Directions for this task:
Starting at the first of the items and going on through the line with "will click(630, 25).", write the lines out again, renaming "Dashboard" to "Overview" and leaving everything else as it is.

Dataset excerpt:
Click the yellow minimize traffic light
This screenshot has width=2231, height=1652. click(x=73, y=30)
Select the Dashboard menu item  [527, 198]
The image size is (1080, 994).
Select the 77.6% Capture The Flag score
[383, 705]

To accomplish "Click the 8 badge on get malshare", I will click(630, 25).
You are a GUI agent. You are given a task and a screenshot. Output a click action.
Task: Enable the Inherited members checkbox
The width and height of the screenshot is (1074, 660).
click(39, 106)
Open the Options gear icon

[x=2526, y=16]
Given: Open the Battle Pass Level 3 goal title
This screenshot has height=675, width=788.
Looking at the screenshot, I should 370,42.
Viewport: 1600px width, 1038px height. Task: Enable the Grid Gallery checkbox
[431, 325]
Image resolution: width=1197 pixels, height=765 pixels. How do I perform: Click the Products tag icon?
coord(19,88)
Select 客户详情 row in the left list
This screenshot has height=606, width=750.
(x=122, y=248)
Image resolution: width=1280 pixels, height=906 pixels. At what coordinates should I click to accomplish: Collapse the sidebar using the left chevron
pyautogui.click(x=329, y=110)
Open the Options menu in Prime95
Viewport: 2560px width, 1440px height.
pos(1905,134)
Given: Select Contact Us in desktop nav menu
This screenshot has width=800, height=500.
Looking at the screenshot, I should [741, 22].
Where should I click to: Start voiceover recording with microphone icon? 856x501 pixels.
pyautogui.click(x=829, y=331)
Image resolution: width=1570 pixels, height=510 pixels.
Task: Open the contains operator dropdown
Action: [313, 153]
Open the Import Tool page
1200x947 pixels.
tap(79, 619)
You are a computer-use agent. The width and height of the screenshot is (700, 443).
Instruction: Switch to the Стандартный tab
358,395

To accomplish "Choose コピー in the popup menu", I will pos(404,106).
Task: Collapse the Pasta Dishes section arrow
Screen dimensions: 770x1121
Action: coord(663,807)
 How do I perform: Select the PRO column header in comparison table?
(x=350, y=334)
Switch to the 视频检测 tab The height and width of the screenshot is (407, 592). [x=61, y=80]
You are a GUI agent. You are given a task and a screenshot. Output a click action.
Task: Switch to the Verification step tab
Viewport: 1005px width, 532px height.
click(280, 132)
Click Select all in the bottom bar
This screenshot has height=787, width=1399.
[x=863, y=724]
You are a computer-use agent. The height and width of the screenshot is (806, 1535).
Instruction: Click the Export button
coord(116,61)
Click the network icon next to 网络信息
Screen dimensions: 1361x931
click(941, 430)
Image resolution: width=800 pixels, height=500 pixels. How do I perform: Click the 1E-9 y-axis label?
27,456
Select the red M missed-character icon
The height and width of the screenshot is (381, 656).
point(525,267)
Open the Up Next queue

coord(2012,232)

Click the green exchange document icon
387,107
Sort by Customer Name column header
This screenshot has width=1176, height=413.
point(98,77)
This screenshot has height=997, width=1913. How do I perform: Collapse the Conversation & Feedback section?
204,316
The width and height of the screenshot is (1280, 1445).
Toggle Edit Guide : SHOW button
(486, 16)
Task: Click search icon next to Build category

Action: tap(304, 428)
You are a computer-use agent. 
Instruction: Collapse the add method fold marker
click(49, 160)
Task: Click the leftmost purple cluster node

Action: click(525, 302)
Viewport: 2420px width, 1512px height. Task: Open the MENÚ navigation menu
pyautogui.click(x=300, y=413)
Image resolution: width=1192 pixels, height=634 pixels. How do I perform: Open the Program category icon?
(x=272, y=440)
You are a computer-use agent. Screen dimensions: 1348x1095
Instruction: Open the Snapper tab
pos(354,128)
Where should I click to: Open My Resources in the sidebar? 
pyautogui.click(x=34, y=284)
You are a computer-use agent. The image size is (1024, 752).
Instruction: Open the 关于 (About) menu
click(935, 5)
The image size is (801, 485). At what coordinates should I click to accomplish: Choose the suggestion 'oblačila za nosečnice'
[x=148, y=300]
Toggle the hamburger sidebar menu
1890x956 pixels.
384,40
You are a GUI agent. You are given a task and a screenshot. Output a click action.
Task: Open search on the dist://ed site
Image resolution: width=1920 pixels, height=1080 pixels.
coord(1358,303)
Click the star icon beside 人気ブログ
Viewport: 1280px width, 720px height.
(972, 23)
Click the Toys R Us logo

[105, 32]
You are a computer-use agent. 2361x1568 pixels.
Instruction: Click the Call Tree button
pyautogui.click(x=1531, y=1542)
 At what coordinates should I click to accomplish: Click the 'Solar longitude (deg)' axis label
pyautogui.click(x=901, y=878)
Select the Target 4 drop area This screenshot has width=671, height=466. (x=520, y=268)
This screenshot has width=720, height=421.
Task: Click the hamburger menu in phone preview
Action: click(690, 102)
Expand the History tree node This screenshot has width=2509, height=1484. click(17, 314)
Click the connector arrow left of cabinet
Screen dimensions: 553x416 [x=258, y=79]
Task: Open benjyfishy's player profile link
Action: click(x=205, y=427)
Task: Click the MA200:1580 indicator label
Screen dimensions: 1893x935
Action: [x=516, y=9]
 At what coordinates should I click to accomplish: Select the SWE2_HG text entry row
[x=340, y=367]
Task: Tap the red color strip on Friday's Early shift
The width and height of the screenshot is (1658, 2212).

Output:
Click the yellow minimize traffic light
This screenshot has width=2231, height=1652. click(x=73, y=30)
Select the Overview menu item  [527, 198]
The image size is (1080, 994).
Select the 77.6% Capture The Flag score
[383, 705]

To accomplish "Click the 8 badge on get malshare", I will click(630, 25).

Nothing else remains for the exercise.